→ ACTIVITY A:
Answer these questions from the post on SAT and ACT testing in 2020 below:
(i) What share of four-year colleges and universities made admissions test-optional or test-blind?
(ii) What position does Tim Brunold hold?
(iii) What are college applications adding questions about?
→ ACTIVITY B:
Reproduce word for word the part of the post on SAT and ACT testing in 2020 below that opens with the words "SAt / act in" and closes with "SAT or ACT?".

→ PASSAGE PROVIDED:

SAt / act in 2020?

As a high school student now trying to apply to college, we all face a similar situation due to COVID-19: should we take the SAT or ACT?
Because of the Global Pandemic, the College Board and American College Testing organizations, creators of these standardized tests, asked colleges for the upcoming year to be sympathetic to high schoolers and acknowledge that most of the testing sites are temporarily closed and the tests canceled. Two-thirds of all four-year colleges and universities accepted this request and made their college admissions either test-optional or “test-blind,” otherwise referred to as Test Free. Based on this, all of the University of California (UC) schools and California State Universities are either test-optional or test free. In fact, the University of Southern California (USC) dean of admission, Tim Brunold, said,
“When we say we’re test-optional … we are test-optional. We’re not going to secretly judge students who don’t submit test scores”
Tim Brunold, Dean of Admission USC
when he realized people were still skeptical about the idea of optional tests really being optional. The obvious question is, how are colleges accepting students? The answer is it depends on the college. Some colleges like the UC and California State schools are paying more attention to one’s overall Grade Point Average (GPA) and assessing students purely on that and extracurriculars. Because of this, colleges are recommending taking more difficult classes in school and, if needed, using a tutor’s help. While the college systems recognize how the current pandemic shakes people’s lives, families, and grades, College applications are adding questions about how COVID affected one’s personal lives in order to understand more about why something looks the way it does on a transcript. What if this is hard though, and, as a top student, you want to express yourself well? If you are going to a test-optional school and you are able, take the SAT or ACT and see if you do well. If you do, test submissions are still allowed, but if not, as Tim Brunold said, optional means optional. Other colleges that are harder to get accepted into are having their own admission tests provided by the university as well as taking the optional SAT/ACT testing if it’s not a test free school. Colleges want to remind people not to panic because students did well pre-COVID, and even if our grades and extracurriculars are suffering now, they were not a year or two ago.

→ PROVIDED MATERIAL:
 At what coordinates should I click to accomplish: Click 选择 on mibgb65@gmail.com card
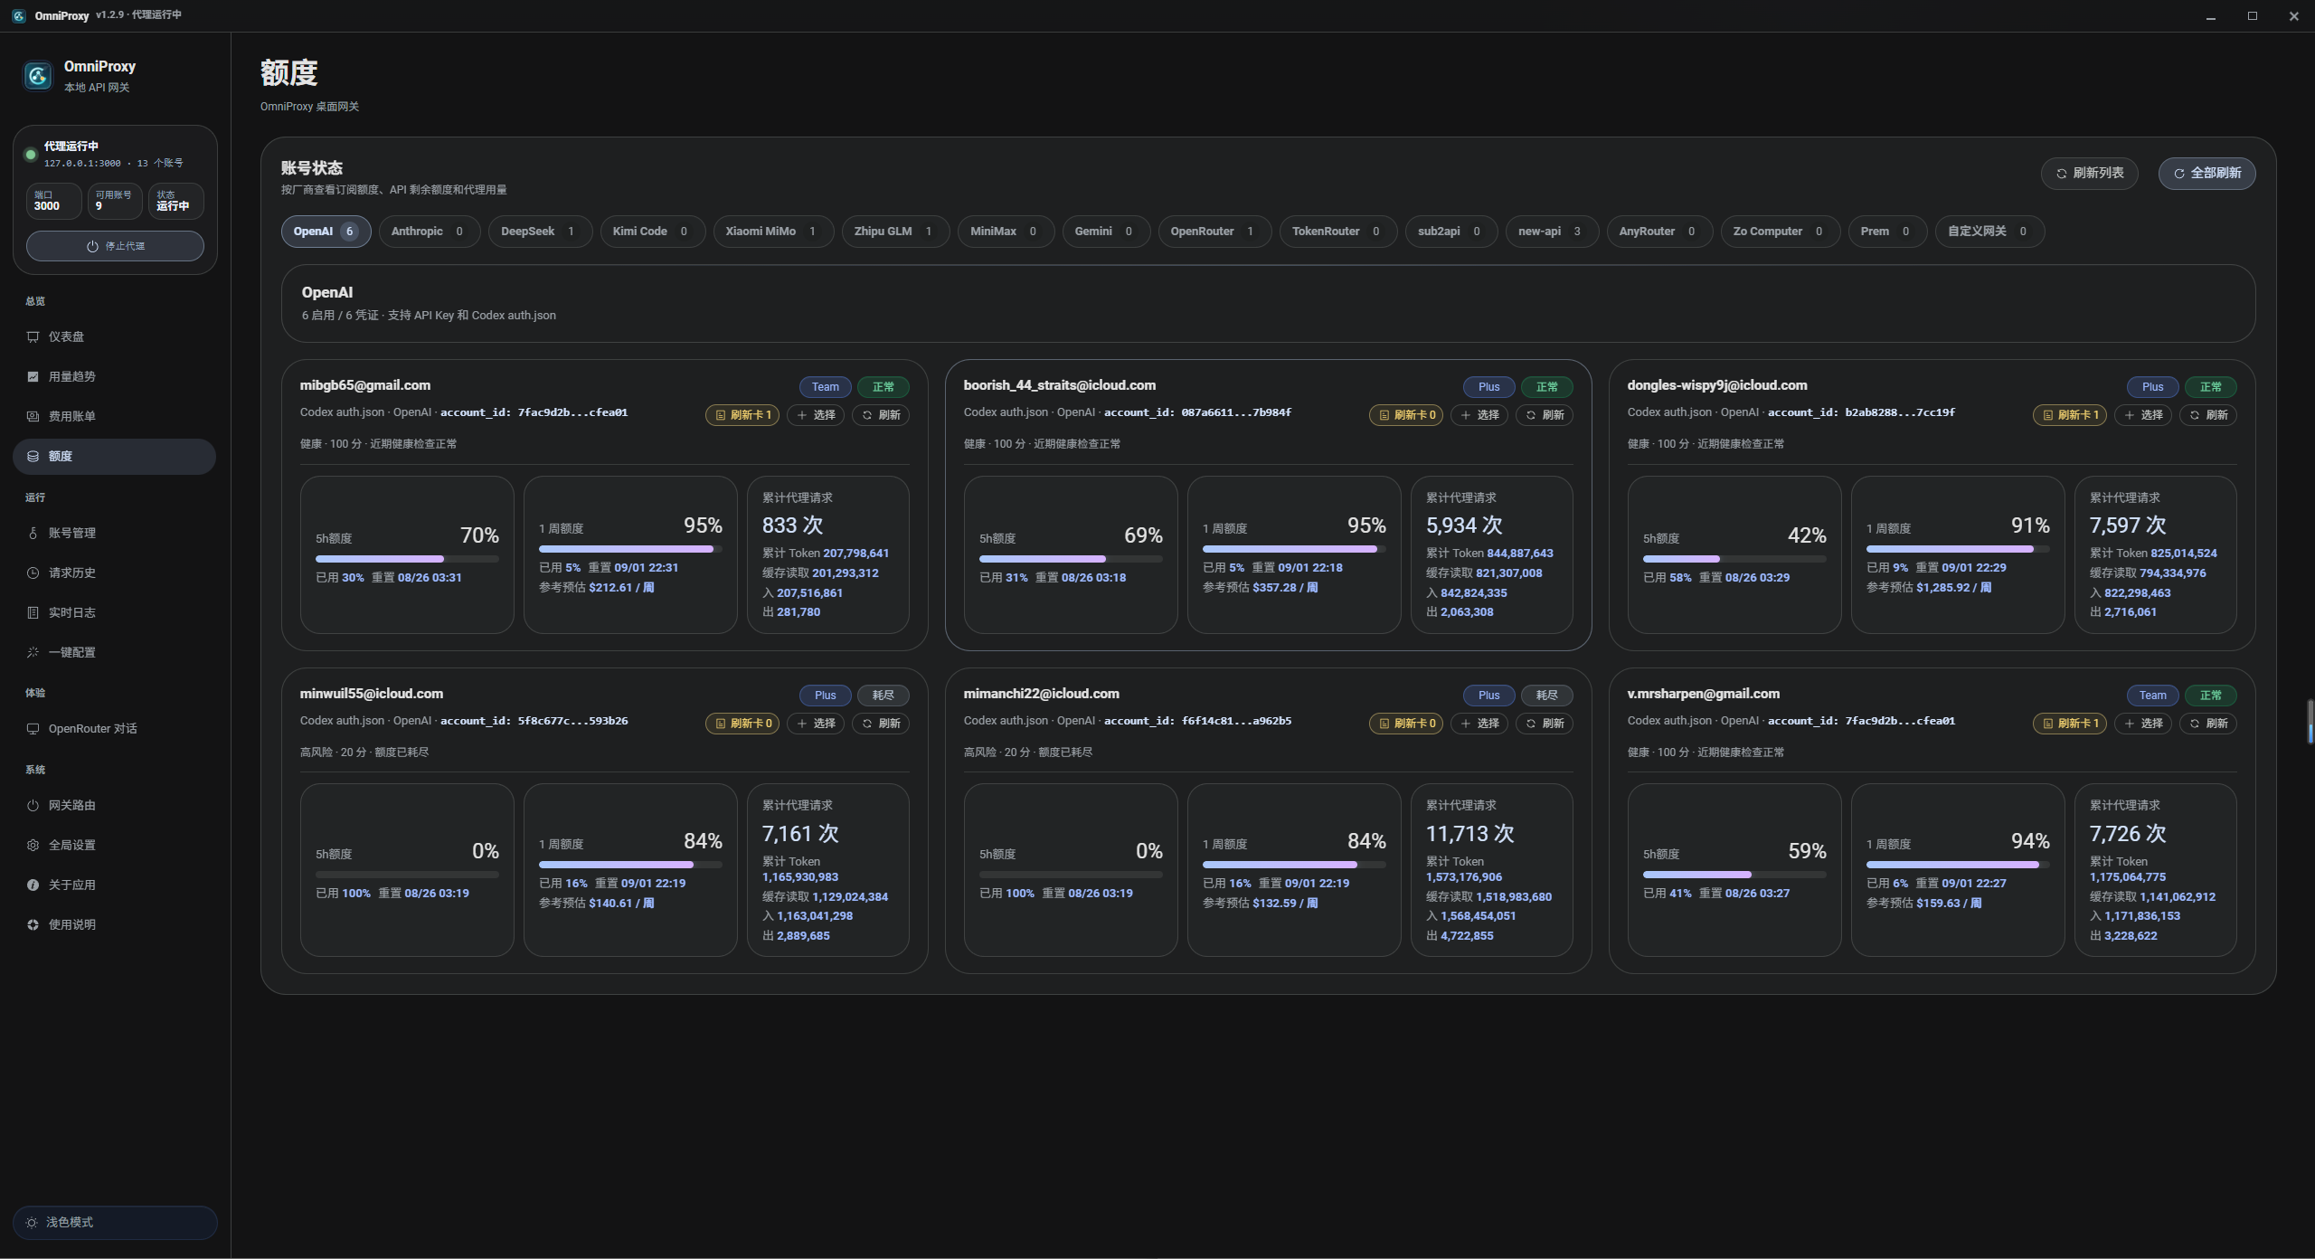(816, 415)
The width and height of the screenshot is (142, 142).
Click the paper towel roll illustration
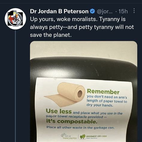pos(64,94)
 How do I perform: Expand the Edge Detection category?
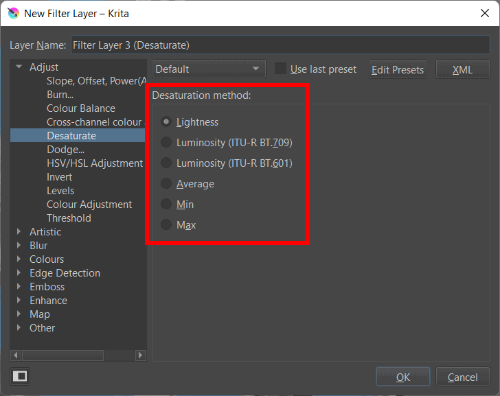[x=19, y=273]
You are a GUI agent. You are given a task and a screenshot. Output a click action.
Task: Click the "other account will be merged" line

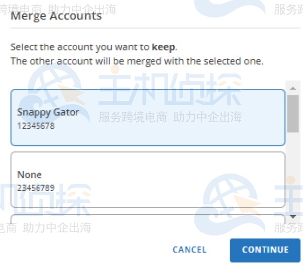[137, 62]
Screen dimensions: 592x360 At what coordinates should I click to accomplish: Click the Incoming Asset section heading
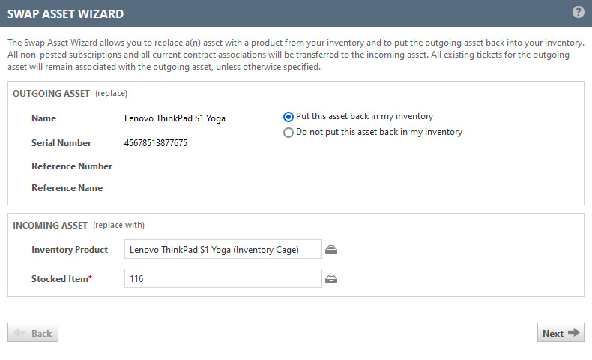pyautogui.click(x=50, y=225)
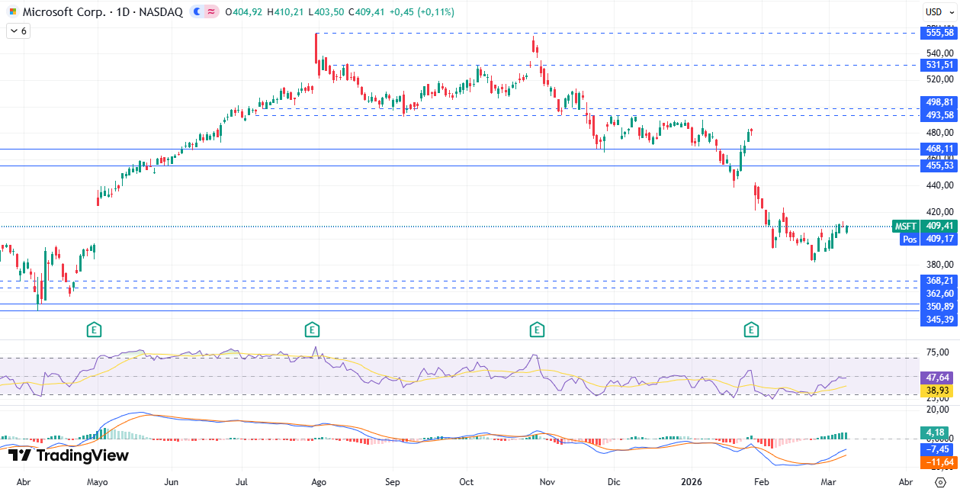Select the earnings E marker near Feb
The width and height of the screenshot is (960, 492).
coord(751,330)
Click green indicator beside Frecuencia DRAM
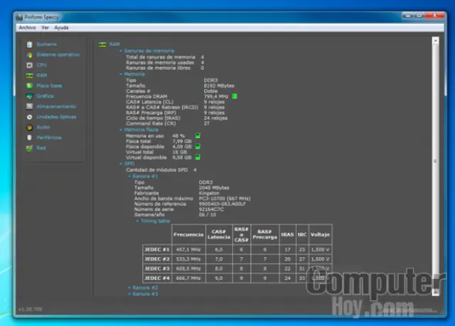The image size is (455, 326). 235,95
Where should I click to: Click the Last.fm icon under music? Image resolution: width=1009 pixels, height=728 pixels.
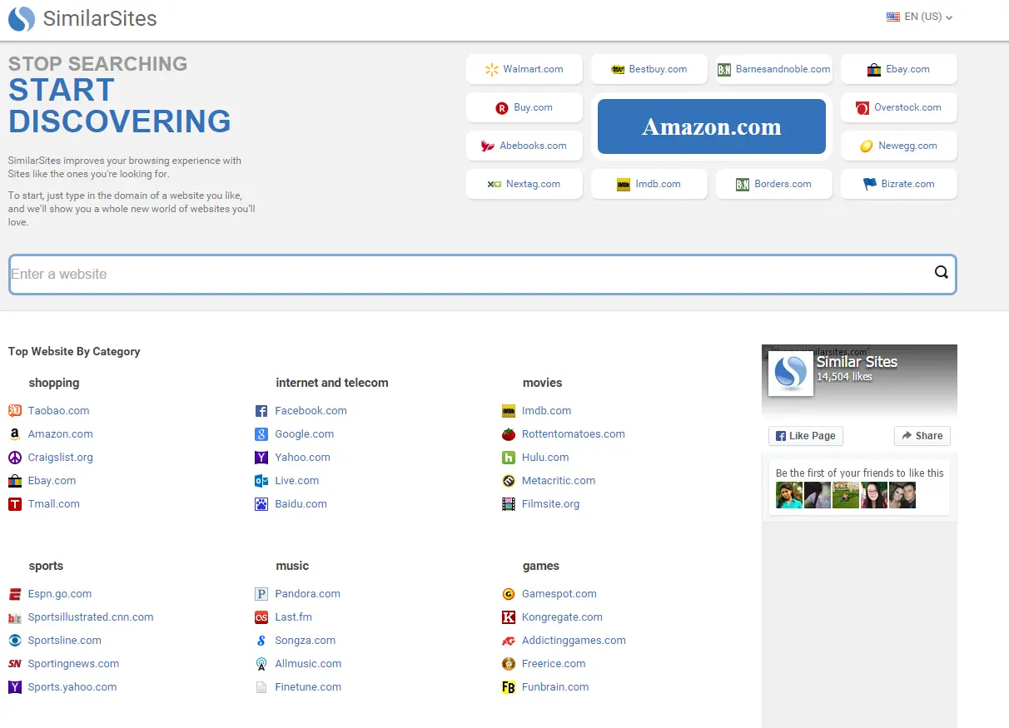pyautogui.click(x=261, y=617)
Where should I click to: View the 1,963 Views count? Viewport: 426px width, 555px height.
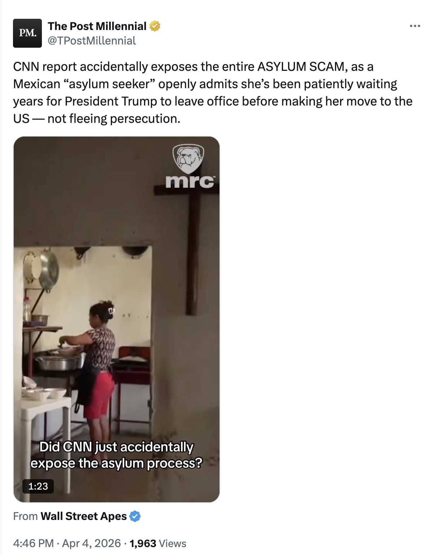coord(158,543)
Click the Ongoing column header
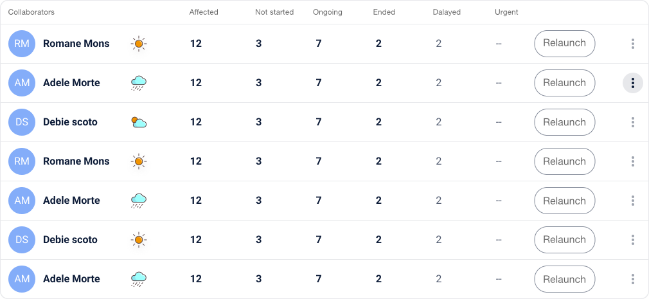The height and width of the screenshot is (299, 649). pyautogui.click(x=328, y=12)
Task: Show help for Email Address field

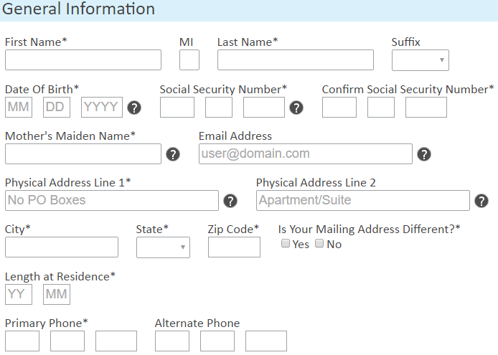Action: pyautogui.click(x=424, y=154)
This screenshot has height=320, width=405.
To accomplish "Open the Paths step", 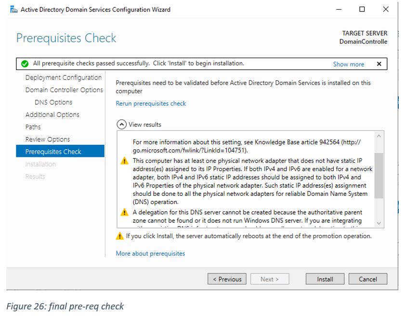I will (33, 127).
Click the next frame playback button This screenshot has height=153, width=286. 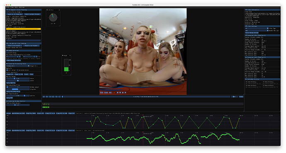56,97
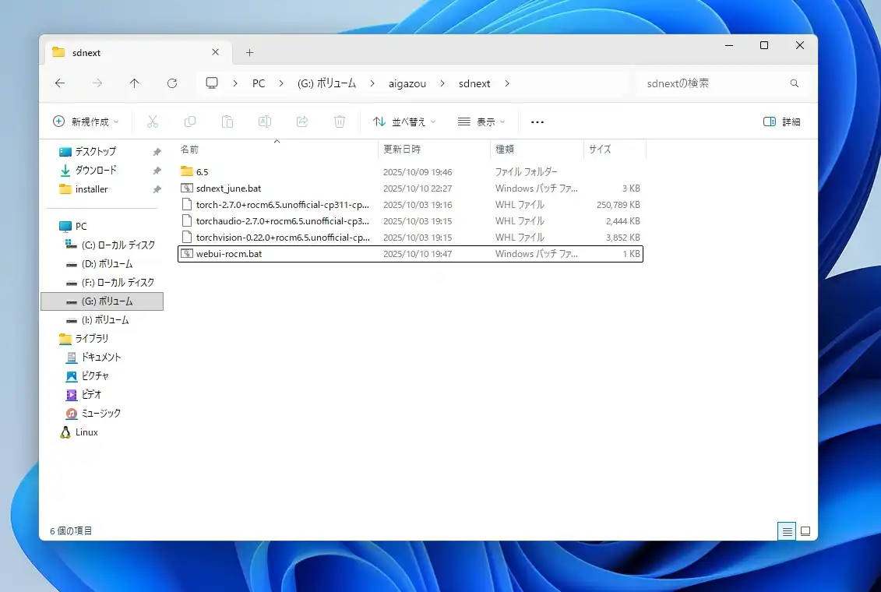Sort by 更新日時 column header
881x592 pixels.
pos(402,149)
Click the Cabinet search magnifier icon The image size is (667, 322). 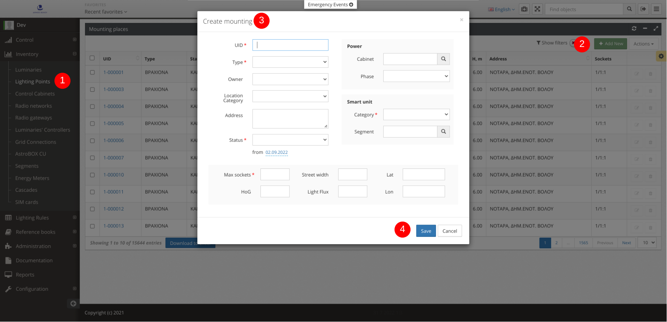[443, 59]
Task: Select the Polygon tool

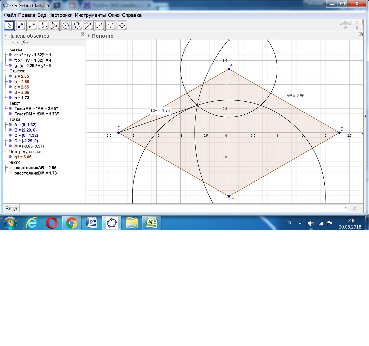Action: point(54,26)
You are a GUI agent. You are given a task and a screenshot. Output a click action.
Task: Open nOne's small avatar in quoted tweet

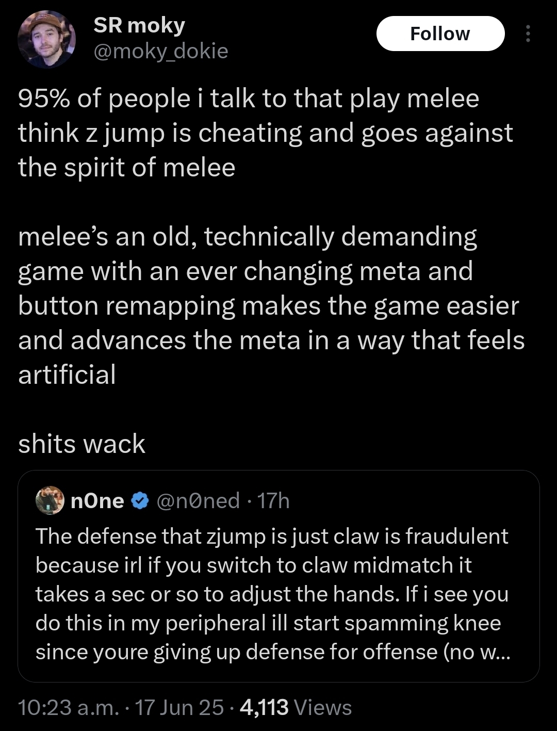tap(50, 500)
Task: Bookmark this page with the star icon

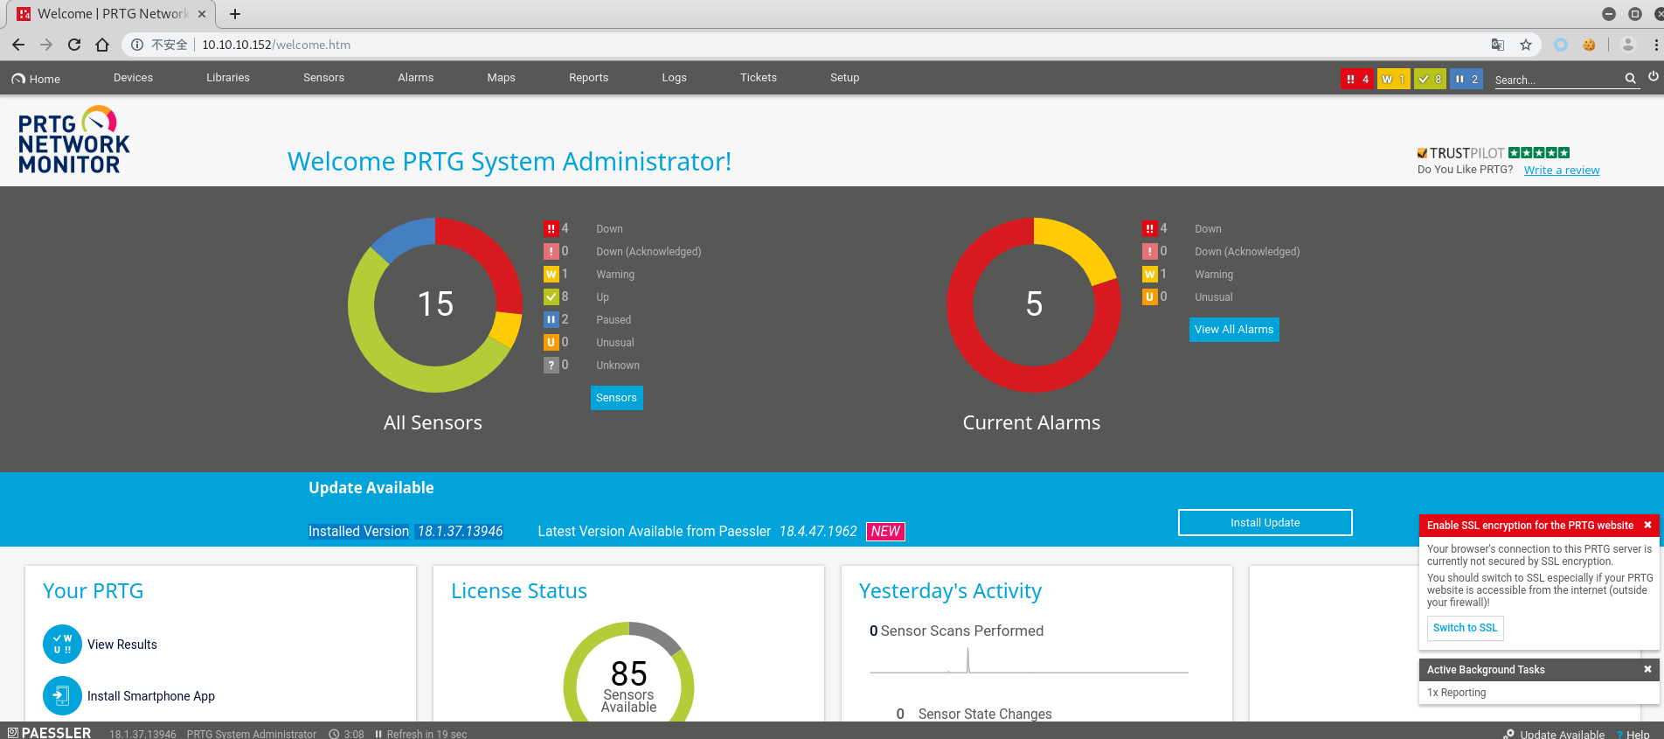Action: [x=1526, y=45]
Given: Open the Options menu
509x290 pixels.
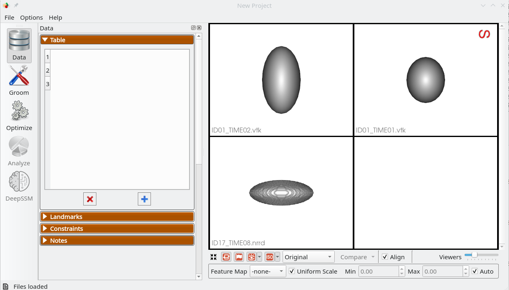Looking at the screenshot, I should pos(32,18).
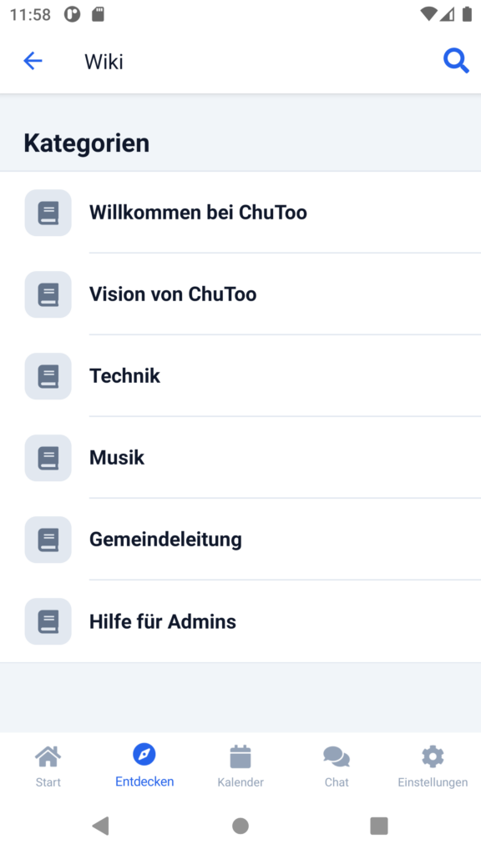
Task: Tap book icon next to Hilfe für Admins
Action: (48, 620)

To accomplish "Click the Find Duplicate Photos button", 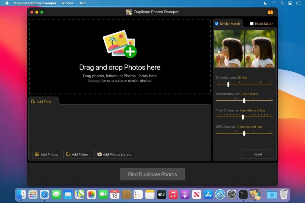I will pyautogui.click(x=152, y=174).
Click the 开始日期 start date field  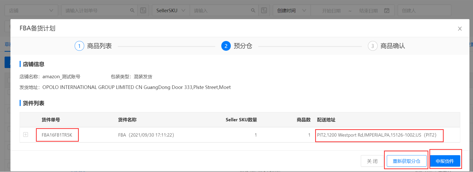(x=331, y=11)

→ FINAL ANSWER A:
(i) Two-thirds.
(ii) Dean of admission at the University of Southern California (USC).
(iii) How COVID affected one's personal life.

→ FINAL ANSWER B:
SAt / act in 2020?

As a high school student now trying to apply to college, we all face a similar situation due to COVID-19: should we take the SAT or ACT?